(1.) Petitioner is suing in the District Munsif s Court of Tirupathur for a declaration that his name should be inserted in the electoral roll of Gudiyatham Municipality, and for an injunction restraining the Chairman from holding an election for Councillors until the petitioner by means of this suit has. established his right to stand as a candidate. The District Munsif granted a temporary injunction ; the District Judge reversed that order and petitioner seeks. to revise the order of the District Judge and to obtain an interim order of injunction.
(2.) It has not been suggested that the learned District Judge in his carefully reasoned order either exercised a jurisdiction not vested in him by law or failed to exercise a jurisdiction so vested or acted in the exercise of his jurisdiction illegally or with material irregularity, except in so far as it must be held, following Achayya v. Sri Seetharamachandra Rao [1916] 39 Mad. 195 that, if an appellate Court erroneously decides the question whether or not the original Court had jurisdiction, it either exercises a jurisdiction not vested in itself or acts illegally. The District Judge has held that the District Munsif had jurisdiction and the sole point for determination is whether that finding is correct, If it is correct, there is no cause for revision.

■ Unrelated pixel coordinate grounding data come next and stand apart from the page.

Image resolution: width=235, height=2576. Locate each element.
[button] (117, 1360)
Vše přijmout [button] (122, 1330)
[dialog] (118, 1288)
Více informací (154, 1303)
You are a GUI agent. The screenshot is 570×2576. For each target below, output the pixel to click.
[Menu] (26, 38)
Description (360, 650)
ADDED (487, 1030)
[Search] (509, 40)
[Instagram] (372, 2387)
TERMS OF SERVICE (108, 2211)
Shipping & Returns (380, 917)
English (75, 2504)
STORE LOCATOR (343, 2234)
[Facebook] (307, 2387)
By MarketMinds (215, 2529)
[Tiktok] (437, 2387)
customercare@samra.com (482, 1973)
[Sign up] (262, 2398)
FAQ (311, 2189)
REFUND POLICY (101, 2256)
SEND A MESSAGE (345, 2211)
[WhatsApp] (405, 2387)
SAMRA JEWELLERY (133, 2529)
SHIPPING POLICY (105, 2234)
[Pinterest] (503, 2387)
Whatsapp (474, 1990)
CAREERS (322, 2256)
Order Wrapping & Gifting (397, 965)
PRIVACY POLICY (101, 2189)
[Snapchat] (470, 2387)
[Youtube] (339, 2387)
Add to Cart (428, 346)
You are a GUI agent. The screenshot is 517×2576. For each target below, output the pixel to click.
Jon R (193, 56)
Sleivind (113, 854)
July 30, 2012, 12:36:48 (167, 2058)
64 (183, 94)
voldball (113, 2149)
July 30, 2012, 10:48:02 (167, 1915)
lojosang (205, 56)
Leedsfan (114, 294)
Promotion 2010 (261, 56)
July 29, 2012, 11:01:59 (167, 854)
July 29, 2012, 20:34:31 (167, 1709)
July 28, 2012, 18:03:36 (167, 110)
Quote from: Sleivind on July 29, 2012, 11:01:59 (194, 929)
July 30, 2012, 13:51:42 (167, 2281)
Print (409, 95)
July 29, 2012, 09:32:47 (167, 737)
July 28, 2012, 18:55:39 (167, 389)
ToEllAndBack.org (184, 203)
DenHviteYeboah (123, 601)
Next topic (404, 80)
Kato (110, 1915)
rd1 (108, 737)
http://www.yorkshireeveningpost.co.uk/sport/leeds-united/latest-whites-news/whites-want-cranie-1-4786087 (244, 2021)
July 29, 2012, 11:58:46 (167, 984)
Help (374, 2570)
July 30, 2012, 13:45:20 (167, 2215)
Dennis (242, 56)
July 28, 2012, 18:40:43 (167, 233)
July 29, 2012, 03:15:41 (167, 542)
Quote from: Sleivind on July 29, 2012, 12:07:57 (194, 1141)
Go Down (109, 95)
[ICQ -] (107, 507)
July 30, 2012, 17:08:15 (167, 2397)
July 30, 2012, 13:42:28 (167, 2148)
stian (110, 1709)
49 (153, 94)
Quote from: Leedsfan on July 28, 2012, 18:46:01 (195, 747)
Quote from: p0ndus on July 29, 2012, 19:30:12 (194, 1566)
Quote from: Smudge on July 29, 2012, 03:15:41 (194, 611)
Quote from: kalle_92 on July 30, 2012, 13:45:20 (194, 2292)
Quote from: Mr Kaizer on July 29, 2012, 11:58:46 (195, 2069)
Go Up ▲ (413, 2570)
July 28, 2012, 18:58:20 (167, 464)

(3.) The petitioner s name was not entered in the electoral roll for 1925-26 on the ground that he had not paid the taxes due by him under the Act for the preceding year. The revising authority found that the petitioner owned a cart for which he had paid no tax in 1924-25 and, therefore, his name had been rightly excluded. This decision is final, and cannot be questioned in a civil Court unless it has been passed without any enquiry at all or based upon entirely irrelevant conclusions, Nataraja Mudaliar v. Municipal Council of Mayavaram [1911] 36 Mad. 120. The ruling in Ganesh Mahadev v. The Secretary of State [1919] 43 Bom. 221, is largely founded upon Board of Education v. Rice [1911] A.C. 179, and the quotations from that case on pages 282 and 283 of the Bombay ruling are of cardinal importance as laying down how these special tribunals are expected to perform their functions. So long as they act in good faith and fairly listen to both sides, there will be no civil cause of action against their decisions.